**Your task:**
Return each entry unchanged.

[Collected data]
________________________
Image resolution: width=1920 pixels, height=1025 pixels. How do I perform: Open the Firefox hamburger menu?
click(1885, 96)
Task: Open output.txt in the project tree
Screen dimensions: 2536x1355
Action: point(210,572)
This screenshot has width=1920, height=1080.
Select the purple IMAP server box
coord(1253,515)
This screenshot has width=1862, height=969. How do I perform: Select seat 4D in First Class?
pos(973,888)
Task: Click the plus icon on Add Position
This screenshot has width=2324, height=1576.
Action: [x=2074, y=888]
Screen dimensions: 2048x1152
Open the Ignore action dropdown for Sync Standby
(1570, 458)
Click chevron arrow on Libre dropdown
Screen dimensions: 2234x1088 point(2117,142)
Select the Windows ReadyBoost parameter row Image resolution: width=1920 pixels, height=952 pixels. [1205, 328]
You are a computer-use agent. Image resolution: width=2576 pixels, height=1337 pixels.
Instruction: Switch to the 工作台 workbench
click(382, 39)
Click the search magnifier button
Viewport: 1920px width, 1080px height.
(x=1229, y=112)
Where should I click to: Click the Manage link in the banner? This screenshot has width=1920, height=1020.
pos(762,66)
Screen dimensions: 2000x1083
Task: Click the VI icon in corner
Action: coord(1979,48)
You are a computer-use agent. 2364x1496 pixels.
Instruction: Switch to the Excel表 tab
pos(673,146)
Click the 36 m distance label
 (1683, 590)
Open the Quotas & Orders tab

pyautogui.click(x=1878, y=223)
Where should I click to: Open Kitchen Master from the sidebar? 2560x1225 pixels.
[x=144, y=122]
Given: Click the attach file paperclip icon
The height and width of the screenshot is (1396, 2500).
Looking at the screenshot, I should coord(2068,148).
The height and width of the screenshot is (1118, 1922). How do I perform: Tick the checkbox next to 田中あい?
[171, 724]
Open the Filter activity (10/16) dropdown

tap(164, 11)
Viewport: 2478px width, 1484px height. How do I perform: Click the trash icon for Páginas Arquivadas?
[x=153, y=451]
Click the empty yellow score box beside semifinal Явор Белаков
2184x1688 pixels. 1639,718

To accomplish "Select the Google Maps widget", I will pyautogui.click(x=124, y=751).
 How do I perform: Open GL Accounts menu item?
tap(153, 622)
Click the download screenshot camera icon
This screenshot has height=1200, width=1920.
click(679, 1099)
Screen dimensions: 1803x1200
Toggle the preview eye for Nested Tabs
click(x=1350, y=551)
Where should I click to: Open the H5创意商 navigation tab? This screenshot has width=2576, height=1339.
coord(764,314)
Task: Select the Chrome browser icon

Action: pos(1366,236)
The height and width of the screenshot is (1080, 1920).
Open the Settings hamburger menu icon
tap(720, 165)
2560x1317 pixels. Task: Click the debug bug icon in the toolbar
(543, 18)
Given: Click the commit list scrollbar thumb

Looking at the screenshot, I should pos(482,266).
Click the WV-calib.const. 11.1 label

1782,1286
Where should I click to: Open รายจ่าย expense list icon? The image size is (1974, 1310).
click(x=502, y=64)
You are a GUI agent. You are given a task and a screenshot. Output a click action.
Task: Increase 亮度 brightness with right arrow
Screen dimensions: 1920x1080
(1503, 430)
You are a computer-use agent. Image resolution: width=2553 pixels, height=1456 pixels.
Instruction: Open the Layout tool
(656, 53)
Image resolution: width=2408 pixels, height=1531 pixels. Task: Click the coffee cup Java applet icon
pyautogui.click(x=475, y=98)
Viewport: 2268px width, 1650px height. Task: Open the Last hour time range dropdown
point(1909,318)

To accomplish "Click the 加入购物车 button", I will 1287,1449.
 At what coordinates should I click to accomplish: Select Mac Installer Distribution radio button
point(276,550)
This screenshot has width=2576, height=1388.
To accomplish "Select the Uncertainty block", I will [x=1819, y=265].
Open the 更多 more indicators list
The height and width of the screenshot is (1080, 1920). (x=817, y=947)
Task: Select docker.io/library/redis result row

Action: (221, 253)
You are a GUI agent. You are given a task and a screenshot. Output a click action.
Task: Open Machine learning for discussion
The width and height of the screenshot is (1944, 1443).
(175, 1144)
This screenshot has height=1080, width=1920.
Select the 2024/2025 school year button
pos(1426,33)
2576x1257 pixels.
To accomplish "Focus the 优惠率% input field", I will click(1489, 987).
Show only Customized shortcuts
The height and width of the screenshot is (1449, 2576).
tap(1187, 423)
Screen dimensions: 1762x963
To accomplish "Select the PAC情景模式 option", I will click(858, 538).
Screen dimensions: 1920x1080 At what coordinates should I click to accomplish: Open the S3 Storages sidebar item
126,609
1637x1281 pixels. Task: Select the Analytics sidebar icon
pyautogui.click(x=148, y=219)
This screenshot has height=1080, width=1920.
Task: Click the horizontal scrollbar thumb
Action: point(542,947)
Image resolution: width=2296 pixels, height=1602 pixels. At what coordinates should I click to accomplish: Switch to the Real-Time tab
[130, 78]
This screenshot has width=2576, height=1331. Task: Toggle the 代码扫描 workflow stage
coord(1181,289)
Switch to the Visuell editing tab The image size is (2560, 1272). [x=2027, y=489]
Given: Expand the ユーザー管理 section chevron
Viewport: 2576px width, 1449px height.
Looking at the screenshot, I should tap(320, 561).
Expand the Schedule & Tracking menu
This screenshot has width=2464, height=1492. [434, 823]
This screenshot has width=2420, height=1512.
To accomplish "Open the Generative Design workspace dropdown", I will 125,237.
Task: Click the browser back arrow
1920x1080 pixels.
________________________
**Answer to the exercise:**
Image resolution: width=1920 pixels, height=1025 pixels. How do I perform: Open the Firefox hamburger menu?
click(1885, 96)
Task: Open output.txt in the project tree
Screen dimensions: 2536x1355
Action: point(210,572)
This screenshot has width=1920, height=1080.
Select the purple IMAP server box
coord(1253,515)
This screenshot has width=1862, height=969. How do I perform: Select seat 4D in First Class?
pos(973,888)
Task: Click the plus icon on Add Position
This screenshot has width=2324, height=1576.
Action: [x=2074, y=888]
Screen dimensions: 2048x1152
Open the Ignore action dropdown for Sync Standby
(1570, 458)
Click chevron arrow on Libre dropdown
Screen dimensions: 2234x1088 point(2117,142)
Select the Windows ReadyBoost parameter row Image resolution: width=1920 pixels, height=952 pixels. [1205, 328]
You are a computer-use agent. Image resolution: width=2576 pixels, height=1337 pixels.
Instruction: Switch to the 工作台 workbench
click(382, 39)
Click the search magnifier button
Viewport: 1920px width, 1080px height.
(x=1229, y=112)
Where should I click to: Click the Manage link in the banner? This screenshot has width=1920, height=1020.
pos(762,66)
Screen dimensions: 2000x1083
Task: Click the VI icon in corner
Action: coord(1979,48)
You are a computer-use agent. 2364x1496 pixels.
Instruction: Switch to the Excel表 tab
pos(673,146)
Click the 36 m distance label
 (1683, 590)
Open the Quotas & Orders tab

pyautogui.click(x=1878, y=223)
Where should I click to: Open Kitchen Master from the sidebar? 2560x1225 pixels.
[x=144, y=122]
Given: Click the attach file paperclip icon
The height and width of the screenshot is (1396, 2500).
Looking at the screenshot, I should coord(2068,148).
The height and width of the screenshot is (1118, 1922). How do I perform: Tick the checkbox next to 田中あい?
[171, 724]
Open the Filter activity (10/16) dropdown

tap(164, 11)
Viewport: 2478px width, 1484px height. How do I perform: Click the trash icon for Páginas Arquivadas?
[x=153, y=451]
Click the empty yellow score box beside semifinal Явор Белаков
2184x1688 pixels. 1639,718

To accomplish "Select the Google Maps widget", I will pyautogui.click(x=124, y=751).
 How do I perform: Open GL Accounts menu item?
tap(153, 622)
Click the download screenshot camera icon
This screenshot has height=1200, width=1920.
click(679, 1099)
Screen dimensions: 1803x1200
Toggle the preview eye for Nested Tabs
click(x=1350, y=551)
Where should I click to: Open the H5创意商 navigation tab? This screenshot has width=2576, height=1339.
coord(764,314)
Task: Select the Chrome browser icon

Action: pos(1366,236)
The height and width of the screenshot is (1080, 1920).
Open the Settings hamburger menu icon
tap(720, 165)
2560x1317 pixels. Task: Click the debug bug icon in the toolbar
(543, 18)
Given: Click the commit list scrollbar thumb

Looking at the screenshot, I should pos(482,266).
Click the WV-calib.const. 11.1 label

1782,1286
Where should I click to: Open รายจ่าย expense list icon? The image size is (1974, 1310).
click(x=502, y=64)
You are a GUI agent. You are given a task and a screenshot. Output a click action.
Task: Increase 亮度 brightness with right arrow
Screen dimensions: 1920x1080
(1503, 430)
You are a computer-use agent. Image resolution: width=2553 pixels, height=1456 pixels.
Instruction: Open the Layout tool
(656, 53)
Image resolution: width=2408 pixels, height=1531 pixels. Task: Click the coffee cup Java applet icon
pyautogui.click(x=475, y=98)
Viewport: 2268px width, 1650px height. Task: Open the Last hour time range dropdown
point(1909,318)

To accomplish "Click the 加入购物车 button", I will 1287,1449.
 At what coordinates should I click to accomplish: Select Mac Installer Distribution radio button
point(276,550)
This screenshot has width=2576, height=1388.
To accomplish "Select the Uncertainty block", I will [x=1819, y=265].
Open the 更多 more indicators list
The height and width of the screenshot is (1080, 1920). (x=817, y=947)
Task: Select docker.io/library/redis result row

Action: (221, 253)
You are a GUI agent. You are given a task and a screenshot. Output a click action.
Task: Open Machine learning for discussion
The width and height of the screenshot is (1944, 1443).
(175, 1144)
This screenshot has height=1080, width=1920.
Select the 2024/2025 school year button
pos(1426,33)
2576x1257 pixels.
To accomplish "Focus the 优惠率% input field", I will click(1489, 987).
Show only Customized shortcuts
The height and width of the screenshot is (1449, 2576).
tap(1187, 423)
Screen dimensions: 1762x963
To accomplish "Select the PAC情景模式 option", I will click(858, 538).
Screen dimensions: 1920x1080 At what coordinates should I click to accomplish: Open the S3 Storages sidebar item
126,609
1637x1281 pixels. Task: Select the Analytics sidebar icon
pyautogui.click(x=148, y=219)
This screenshot has height=1080, width=1920.
Task: Click the horizontal scrollbar thumb
Action: point(542,947)
Image resolution: width=2296 pixels, height=1602 pixels. At what coordinates should I click to accomplish: Switch to the Real-Time tab
[130, 78]
This screenshot has width=2576, height=1331. Task: Toggle the 代码扫描 workflow stage
coord(1181,289)
Switch to the Visuell editing tab The image size is (2560, 1272). [x=2027, y=489]
Given: Expand the ユーザー管理 section chevron
Viewport: 2576px width, 1449px height.
Looking at the screenshot, I should tap(320, 561).
Expand the Schedule & Tracking menu
This screenshot has width=2464, height=1492. [434, 823]
This screenshot has width=2420, height=1512.
To accomplish "Open the Generative Design workspace dropdown", I will 125,237.
Task: Click the browser back arrow
1920x1080 pixels.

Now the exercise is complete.